The license allows for commercial use.
CC BY-NC-ND -
This
license allows reusers to copy and distribute the material in
any medium or format in unadapted form only, for noncommercial purposes only, and only so long as
attribution is given to the creator.
MIT - This license is primarily used for
licensing software products. See official license details
here.
GPL - This license is a free, copyleft
license for software and other kinds of works. See official license details
here.
Apache License, Version 2.0 - This
license is primarily used for licensing software products. See official license details
here.
BSD-3-Clause - This license is
primarily used for licensing software products. See official license details
here.
Custom - a non-standard license. Check the link to the license to learn more about the exact
terms of usage. In some cases we include a brief summary in parenthesis, e.g.
Custom
(non-commercial) is a custom license stipulating non-commercial usage.
Unknown - refers to a dataset for which a license is unknown or hasn’t been annotated yet. Check
the associated paper and dataset website for more information.
How to license your work?
- For CC-licensing it is straightforward as you only need
to choose the appropriate license that fits your needs. This must be communicated clearly,
including a direct link to the license you have chosen. An example could be: This work is
licensed under a CC BY 4.0
license. See official instructions here.
- For all other types of license used primarily for software
products like MIT, GPL, and Apache License 2.0, the instructions vary. Find more information
about such licenses in the Open Source
Initiative documentations.
Import note
This is not an exhaustive list of licenses available for datasets. These refer to some of the most
commonly used licenses. The Creative Common licenses described above refer to the 4.0 version. The
descriptions provided for each license above are not a substitute for the license. For the official
descriptions of each license you can refer to the provided links.
Common Pitfalls
Regarding dataset licensing, here are some common pitfalls that may occur:
- Annotation-only licenses. In some cases, especially in
Computer Vision it’s common for only the annotations to be released under a free license,
but images to remain proprietary (e.g. owned by Flickr) . Check the license terms to
understand what is covered and what not.
- Code-only licenses. In some cases, only the code to e.g. scrape
the data is available. While the code might be open source and freely license, the resulting
data may still not be made open and available for everything.
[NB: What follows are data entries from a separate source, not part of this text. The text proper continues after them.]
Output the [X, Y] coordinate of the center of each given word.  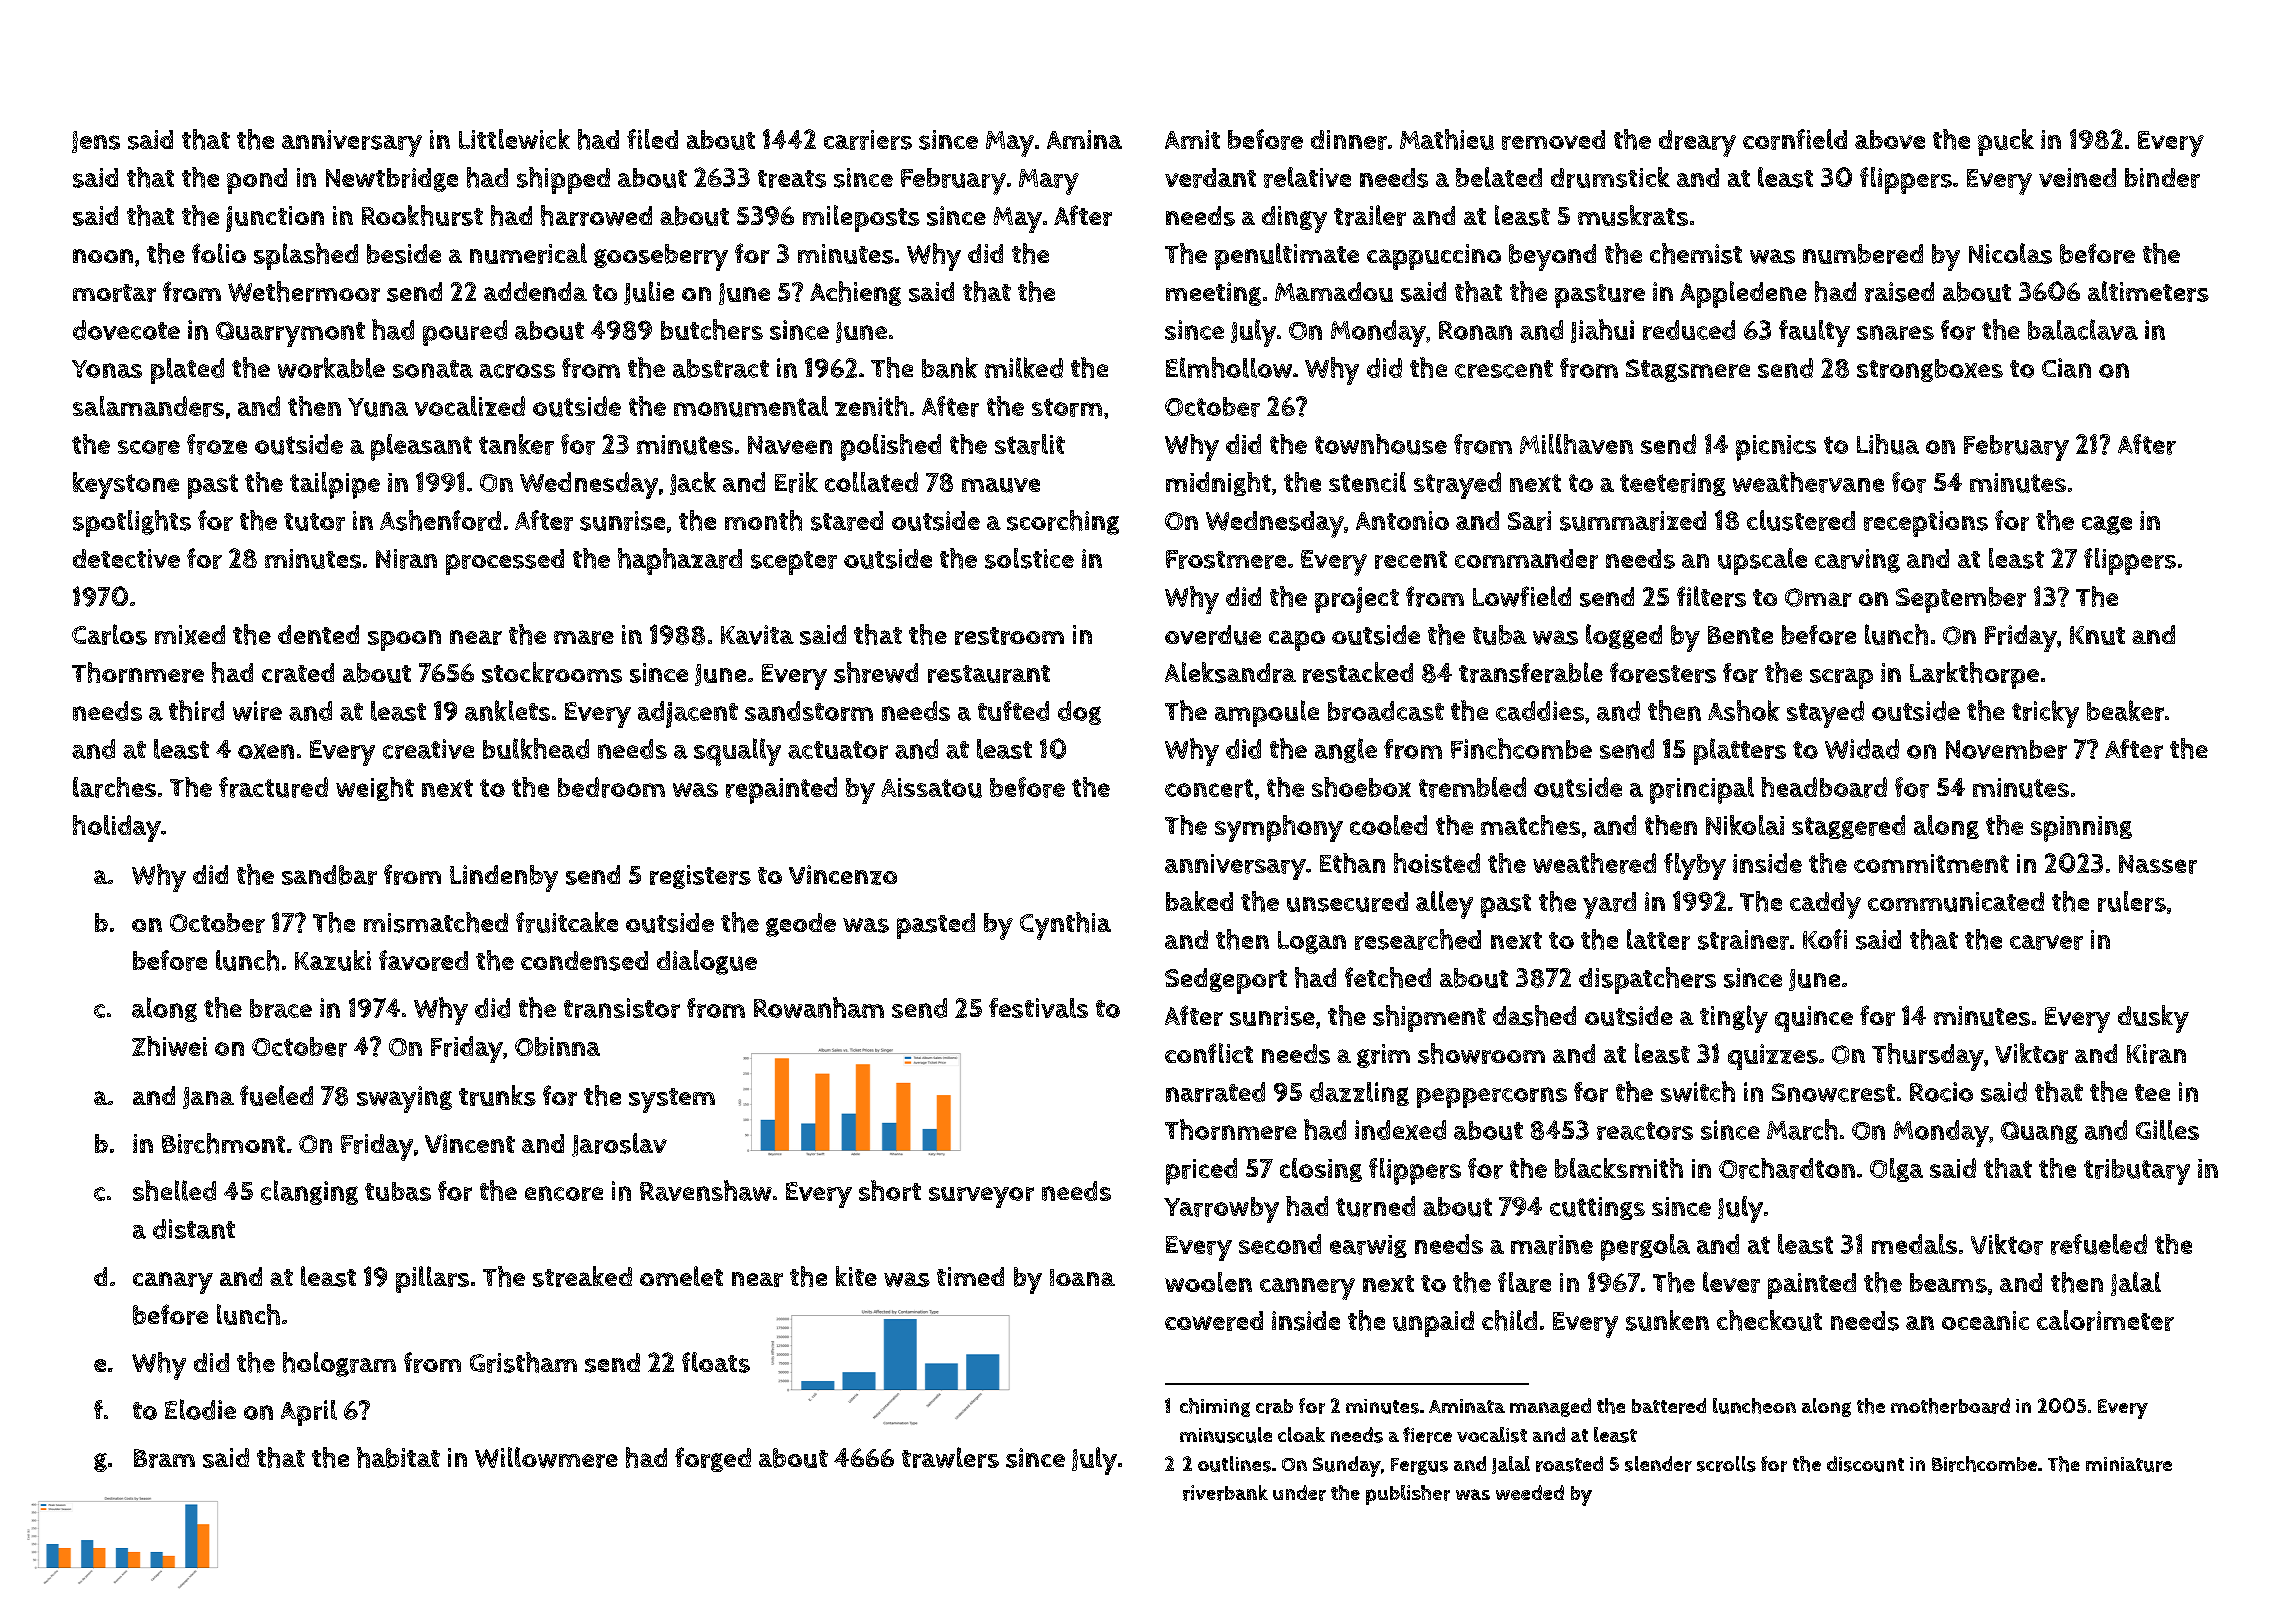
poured [465, 333]
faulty [1814, 333]
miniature [2129, 1464]
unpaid [1433, 1324]
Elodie [200, 1409]
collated [871, 482]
- Data ownership. Check the description of the dataset, as well as how it was
collected, to determine whether you have permission to use the dataset for your purposes.
Disclaimer
Papers with Code doesn’t make any warranties regarding any of the licensing information provided by the
datasets we index. Furthermore, Papers with code disclaims liability for damages resulting from use of
the licensing information provided by the creators of the datasets.